Vendredi 19 Avril 2024
PATRICE
Samedi, 06 Mars 2021

esp05ph

Autopista y carreteras : Etrange début d’année...

Envie de routes de vacances, de soleil et de ciel bleu, d’amandiers en fleur et de grues qui passent.

Et aversion des sens interdits d’une morbidité donnée en spectacle.

Clignotant aguicheur du printemps qui s’annonce.

Et coup d’œil attentif dans le rétroviseur d’une autoroute de plus de soixante-dix années si soudainement  passées.

Autoroute où j’ai longtemps roulé vite, sans prudence et me moquant de l’autorité des gendarmes, avalant des milliers de kilomètres, ignorant souvent sans les regarder des pratiques établies qui ne me paraissaient pas en phase avec ce que j’imaginais.

J’allais comme les toreros, qui, dans la nuit de leur coche de cuadrilla, ne songent pas aux panneaux et aux limitations, occupés qu’ils sont à repenser la corrida du jour et à imaginer celle du lendemain, composant dans leur sommeil ébloui de phares la faena qui changera leur vie.

J’allais comme un enfant rempli de caprices, d’oppositions et de révolte ; j’allais comme ces clochards rencontrés dans les rues de White Chapel ; j’allais comme «El Palestino», qui s’imaginait dans ses folies de cape rose avoir un jour l’honneur de toréer devant Arafat un dimanche de San Isidro ; j’allais comme ces mendiants infirmes rescapés républicains de la bataille de Brunete qui, sur la plaza Santa Ana de Madrid, narguaient avec l’arrogance de leurs moignons la Guardia Civil de Franco.

J’allais avec beaucoup de détermination et des milliards de desseins.

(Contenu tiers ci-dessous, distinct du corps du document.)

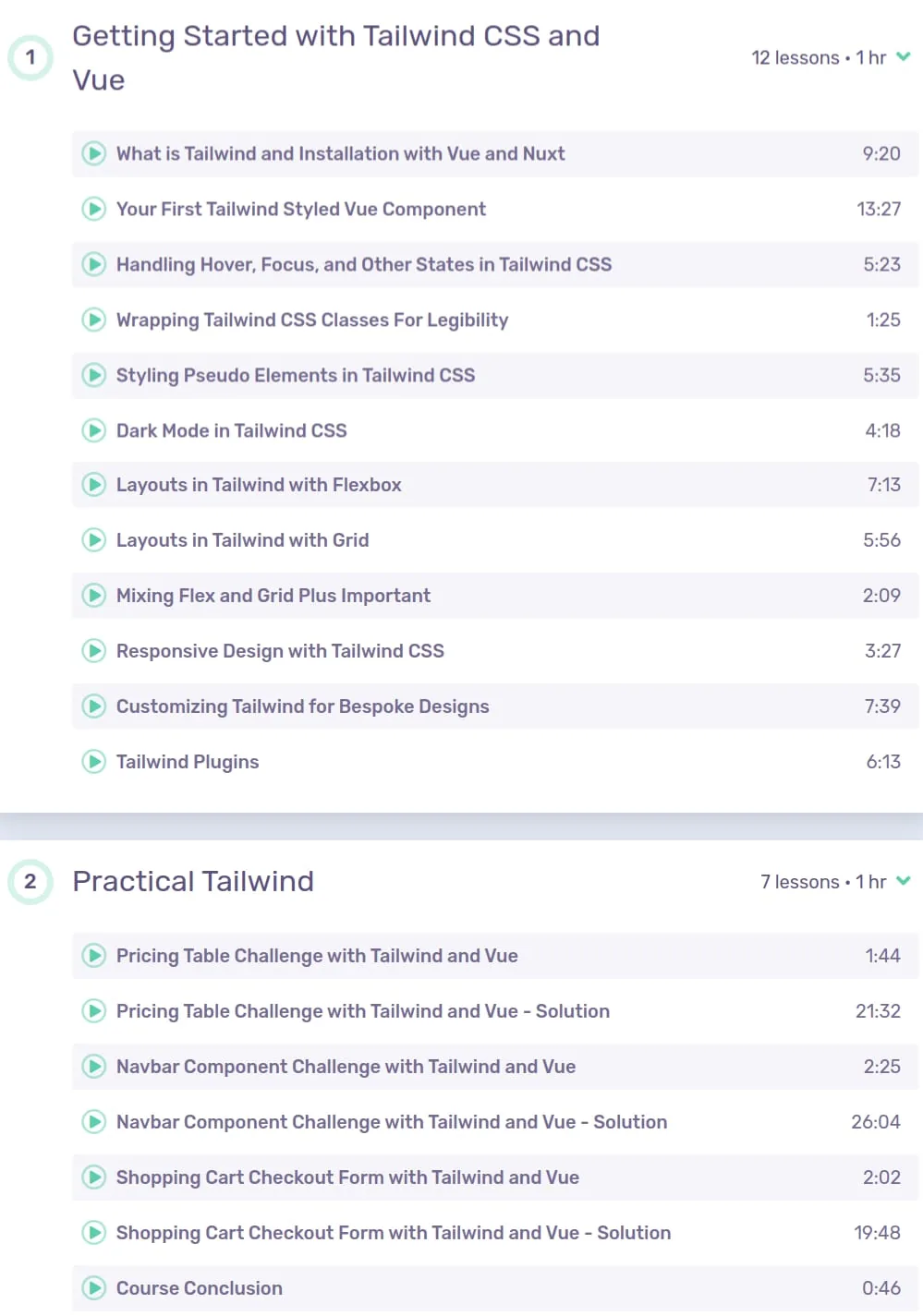Screen dimensions: 923x1316
Task: Click play icon for Layouts in Tailwind with Grid
Action: pyautogui.click(x=94, y=540)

Je croyais que les anges me souriaient au fronton des églises et que Blaise Pascal était mon voisin de tendido ; je croyais que Chateaubriand relisait mes pauvres lignes, je croyais que j’étais un soldat de l’an II et que je partageais mes copitas avec Blaise Cendrars, manchot en képi blanc.

Je croyais que Joselito m’ouvrirait sa cape et la NRF ses portes.

Je croyais que la rédaction d’un texte ou d’une reseña devait rouler comme un grand fleuve traversé par les conquérants, les amoureux ou les marchands d’épices, mais je savais pareillement que, pour ce faire, mes phrases n’étaient que les pâles copies des couleurs du Titien.

Comme je savais que je ne pourrai jamais courir un encierro et me mettre devant un toro.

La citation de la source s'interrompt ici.